- **What you are asked to do**: Return, word for word, the line containing "The height and width of the screenshot is (371, 800)." and every line after it through the last line of the records below.

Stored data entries

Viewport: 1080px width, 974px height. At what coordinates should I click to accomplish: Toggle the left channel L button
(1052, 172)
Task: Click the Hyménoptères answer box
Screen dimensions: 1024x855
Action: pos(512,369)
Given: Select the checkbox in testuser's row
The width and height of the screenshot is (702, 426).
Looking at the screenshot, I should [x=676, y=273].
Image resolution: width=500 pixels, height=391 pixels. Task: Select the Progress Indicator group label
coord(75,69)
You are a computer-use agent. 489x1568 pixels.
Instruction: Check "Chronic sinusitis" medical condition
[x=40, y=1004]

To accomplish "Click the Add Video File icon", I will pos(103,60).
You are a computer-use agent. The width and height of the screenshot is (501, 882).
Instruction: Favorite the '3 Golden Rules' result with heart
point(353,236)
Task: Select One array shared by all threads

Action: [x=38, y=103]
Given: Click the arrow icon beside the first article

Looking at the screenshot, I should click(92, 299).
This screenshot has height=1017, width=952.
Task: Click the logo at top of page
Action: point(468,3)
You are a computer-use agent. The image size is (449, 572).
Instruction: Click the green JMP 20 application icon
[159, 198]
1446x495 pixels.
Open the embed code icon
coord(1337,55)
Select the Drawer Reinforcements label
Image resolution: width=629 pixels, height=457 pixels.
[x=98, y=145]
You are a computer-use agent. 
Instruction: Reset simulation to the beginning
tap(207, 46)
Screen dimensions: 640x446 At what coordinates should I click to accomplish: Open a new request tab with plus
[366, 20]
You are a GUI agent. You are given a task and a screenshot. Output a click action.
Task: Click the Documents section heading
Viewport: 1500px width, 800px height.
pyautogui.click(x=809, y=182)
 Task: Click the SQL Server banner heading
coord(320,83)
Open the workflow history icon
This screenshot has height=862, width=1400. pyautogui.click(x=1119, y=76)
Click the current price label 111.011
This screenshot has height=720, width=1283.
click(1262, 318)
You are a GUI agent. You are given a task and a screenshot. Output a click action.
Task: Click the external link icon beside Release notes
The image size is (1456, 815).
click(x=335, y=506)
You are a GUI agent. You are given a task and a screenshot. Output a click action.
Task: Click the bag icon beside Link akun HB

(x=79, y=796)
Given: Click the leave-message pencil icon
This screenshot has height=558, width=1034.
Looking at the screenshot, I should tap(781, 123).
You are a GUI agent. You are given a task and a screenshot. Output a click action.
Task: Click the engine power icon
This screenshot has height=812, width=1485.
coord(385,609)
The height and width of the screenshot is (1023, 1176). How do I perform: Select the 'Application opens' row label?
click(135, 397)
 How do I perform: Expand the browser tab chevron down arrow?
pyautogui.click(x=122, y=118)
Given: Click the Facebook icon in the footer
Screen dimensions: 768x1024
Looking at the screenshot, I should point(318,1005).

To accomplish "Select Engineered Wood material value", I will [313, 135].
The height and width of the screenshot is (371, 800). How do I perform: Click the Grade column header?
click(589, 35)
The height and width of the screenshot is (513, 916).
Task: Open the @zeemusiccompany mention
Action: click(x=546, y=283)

- **The answer**:
The height and width of the screenshot is (371, 800). How do I perform: Click the Grade column header?
click(589, 35)
The height and width of the screenshot is (513, 916).
Task: Open the @zeemusiccompany mention
Action: click(x=546, y=283)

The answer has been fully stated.